The authors next used a phylogenetic approach to identify the most abundant sequences recovered in the CENP-A ChIP-seq to further define functional centromeric sequences.  One group of these sequences matched a-satellite arrays from chromosomes 1, 5, and 19, and another group matched sequences from chromosomes 13, 14, 21, and 22.  The authors then generated a consensus sequence for each group: Cen1-like and Cen13-like.  Several sequences also matched unplaced clones from the human genome assembly.  These abundant sequences were composed of two a-satellite repeats flanking a CENP-B box, the binding site of the only identified mammalian sequence-specific centromere-binding protein.
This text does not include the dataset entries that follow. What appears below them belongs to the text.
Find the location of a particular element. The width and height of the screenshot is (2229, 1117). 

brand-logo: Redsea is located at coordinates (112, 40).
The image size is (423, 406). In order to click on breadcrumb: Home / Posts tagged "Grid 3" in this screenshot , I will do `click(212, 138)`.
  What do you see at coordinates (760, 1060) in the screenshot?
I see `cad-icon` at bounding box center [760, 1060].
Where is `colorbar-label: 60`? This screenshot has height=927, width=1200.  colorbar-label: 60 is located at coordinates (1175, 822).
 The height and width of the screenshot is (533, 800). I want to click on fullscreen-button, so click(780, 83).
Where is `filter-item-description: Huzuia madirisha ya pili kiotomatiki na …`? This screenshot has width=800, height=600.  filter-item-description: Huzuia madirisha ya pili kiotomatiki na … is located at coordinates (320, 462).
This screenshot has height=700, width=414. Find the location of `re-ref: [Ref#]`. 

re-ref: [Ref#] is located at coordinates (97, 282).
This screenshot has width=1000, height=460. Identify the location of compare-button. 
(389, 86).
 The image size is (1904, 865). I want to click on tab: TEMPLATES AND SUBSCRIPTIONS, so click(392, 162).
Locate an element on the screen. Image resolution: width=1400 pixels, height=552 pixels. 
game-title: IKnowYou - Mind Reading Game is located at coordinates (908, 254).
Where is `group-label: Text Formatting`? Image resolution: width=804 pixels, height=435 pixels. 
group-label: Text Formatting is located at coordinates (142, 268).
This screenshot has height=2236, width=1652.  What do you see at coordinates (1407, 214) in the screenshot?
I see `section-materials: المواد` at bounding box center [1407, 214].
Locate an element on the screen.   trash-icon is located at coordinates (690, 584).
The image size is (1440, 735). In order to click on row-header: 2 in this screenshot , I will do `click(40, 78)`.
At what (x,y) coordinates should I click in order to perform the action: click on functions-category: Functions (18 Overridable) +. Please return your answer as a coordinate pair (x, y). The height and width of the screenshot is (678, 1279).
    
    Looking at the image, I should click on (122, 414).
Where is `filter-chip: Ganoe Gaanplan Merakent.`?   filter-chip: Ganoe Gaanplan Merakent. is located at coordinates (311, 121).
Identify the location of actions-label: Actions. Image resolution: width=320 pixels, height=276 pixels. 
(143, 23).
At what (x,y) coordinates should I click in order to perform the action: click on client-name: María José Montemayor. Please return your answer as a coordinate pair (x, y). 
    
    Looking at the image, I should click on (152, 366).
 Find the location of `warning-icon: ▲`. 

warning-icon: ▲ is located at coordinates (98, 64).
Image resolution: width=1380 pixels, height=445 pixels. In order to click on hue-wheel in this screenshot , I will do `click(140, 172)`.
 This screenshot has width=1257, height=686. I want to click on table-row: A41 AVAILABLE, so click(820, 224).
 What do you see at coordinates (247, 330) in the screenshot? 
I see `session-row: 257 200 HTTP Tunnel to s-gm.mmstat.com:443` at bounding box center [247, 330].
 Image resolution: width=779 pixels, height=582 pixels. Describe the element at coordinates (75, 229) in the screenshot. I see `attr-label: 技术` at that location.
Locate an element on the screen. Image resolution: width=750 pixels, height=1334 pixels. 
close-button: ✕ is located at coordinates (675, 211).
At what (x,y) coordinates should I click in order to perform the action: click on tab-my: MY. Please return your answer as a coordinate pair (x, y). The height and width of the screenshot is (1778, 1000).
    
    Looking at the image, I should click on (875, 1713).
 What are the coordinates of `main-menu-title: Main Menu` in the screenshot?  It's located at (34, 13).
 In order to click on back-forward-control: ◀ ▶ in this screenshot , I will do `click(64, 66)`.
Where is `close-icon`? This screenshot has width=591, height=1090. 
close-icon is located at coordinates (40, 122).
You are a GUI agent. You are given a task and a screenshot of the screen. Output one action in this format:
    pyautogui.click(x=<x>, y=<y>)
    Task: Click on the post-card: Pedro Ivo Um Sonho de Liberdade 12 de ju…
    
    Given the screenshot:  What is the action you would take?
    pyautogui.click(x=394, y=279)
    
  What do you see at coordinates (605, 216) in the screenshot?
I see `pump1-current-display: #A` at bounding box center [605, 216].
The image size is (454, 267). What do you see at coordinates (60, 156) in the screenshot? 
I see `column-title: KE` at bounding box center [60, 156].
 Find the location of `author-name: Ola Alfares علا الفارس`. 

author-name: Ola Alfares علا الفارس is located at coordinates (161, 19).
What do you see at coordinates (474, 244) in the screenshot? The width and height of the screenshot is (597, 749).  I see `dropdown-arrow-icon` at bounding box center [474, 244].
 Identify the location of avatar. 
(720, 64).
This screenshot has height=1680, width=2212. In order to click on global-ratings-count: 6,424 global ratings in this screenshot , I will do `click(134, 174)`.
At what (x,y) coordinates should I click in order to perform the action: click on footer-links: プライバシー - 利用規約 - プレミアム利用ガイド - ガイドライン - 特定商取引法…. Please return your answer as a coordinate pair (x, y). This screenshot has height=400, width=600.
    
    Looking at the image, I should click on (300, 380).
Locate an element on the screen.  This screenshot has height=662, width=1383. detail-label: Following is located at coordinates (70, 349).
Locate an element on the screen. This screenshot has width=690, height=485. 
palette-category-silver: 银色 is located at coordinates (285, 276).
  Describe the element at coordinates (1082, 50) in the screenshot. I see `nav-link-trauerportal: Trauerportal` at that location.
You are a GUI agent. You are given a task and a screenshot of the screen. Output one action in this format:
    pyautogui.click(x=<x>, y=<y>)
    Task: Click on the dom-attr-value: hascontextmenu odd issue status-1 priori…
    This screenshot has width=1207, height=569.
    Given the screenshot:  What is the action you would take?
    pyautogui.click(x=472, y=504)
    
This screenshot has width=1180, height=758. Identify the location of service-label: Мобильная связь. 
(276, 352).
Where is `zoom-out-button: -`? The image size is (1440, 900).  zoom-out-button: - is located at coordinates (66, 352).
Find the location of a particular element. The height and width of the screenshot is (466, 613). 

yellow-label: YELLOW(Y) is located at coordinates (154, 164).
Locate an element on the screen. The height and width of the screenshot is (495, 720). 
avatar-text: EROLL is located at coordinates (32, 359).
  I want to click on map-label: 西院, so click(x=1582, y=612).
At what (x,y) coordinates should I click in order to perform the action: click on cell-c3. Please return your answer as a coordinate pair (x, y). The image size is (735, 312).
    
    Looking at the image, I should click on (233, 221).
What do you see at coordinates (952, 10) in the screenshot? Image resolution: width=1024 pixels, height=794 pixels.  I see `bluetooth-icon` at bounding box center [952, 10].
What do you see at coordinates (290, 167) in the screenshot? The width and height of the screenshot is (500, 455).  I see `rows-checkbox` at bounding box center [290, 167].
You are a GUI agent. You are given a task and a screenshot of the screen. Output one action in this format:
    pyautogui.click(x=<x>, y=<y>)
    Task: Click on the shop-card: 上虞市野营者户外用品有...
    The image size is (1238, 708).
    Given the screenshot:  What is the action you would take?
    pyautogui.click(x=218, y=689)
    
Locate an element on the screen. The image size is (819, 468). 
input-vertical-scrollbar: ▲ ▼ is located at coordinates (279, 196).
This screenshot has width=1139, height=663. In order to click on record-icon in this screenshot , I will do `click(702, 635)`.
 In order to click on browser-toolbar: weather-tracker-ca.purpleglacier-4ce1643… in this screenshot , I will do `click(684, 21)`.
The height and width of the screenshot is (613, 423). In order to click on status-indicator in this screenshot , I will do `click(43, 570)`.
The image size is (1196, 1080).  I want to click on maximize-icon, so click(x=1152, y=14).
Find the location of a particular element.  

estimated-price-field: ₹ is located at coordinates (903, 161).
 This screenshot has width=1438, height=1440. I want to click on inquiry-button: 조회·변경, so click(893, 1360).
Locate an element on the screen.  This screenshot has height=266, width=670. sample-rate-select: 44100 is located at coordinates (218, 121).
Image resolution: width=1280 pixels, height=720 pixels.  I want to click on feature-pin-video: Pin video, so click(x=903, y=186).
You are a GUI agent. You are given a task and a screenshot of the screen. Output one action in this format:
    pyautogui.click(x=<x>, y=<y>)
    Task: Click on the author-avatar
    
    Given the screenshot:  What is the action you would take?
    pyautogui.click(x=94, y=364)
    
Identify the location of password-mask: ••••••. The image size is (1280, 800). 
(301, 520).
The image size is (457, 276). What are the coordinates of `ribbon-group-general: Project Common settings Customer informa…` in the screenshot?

To analyze the effect of a-satellite dimers on chromatin organization, the authors aligned their CENP-A and CENP-C ChIP-seq data to the Cen1-like and Cen13-like dimeric consensus sequences.  This revealed a striking pattern of CENP-A enrichment, wherein two ~100 bp 'pillars' of CENP-A flank a 'pedestal' containing the CENP-B box.  In contrast, alignment of these ChIP-seq data to previously the most abundant consensus sequence from old, degenerate HORs revealed a different arrangement, with a single poorly positioned particle adjacent to a CENP-B pedestal.  From this, the authors concluded that young, but not old, a-satellite arrays precisely position CENP-A nucleosomes.
 
This work strongly supports the idea that young, homogeneous a-satellite arrays are functional centromeric sequences and also challenges an established idea about how human centromeres are defined.  "Our finding that functional human centromeres are dominated by specific sequences with a unique chromatin conformation argues that human centromeres are defined by DNA sequence, in contrast to the common perception that they are epigenetically defined," said Dr. Henikoff.

Henikoff JG, Thakur J, Kasinathan S, Henikoff S. 2015. A unique chromatin complex occupies young a-satellite arrays of human centromeres. Sci Adv 1(1):e1400234.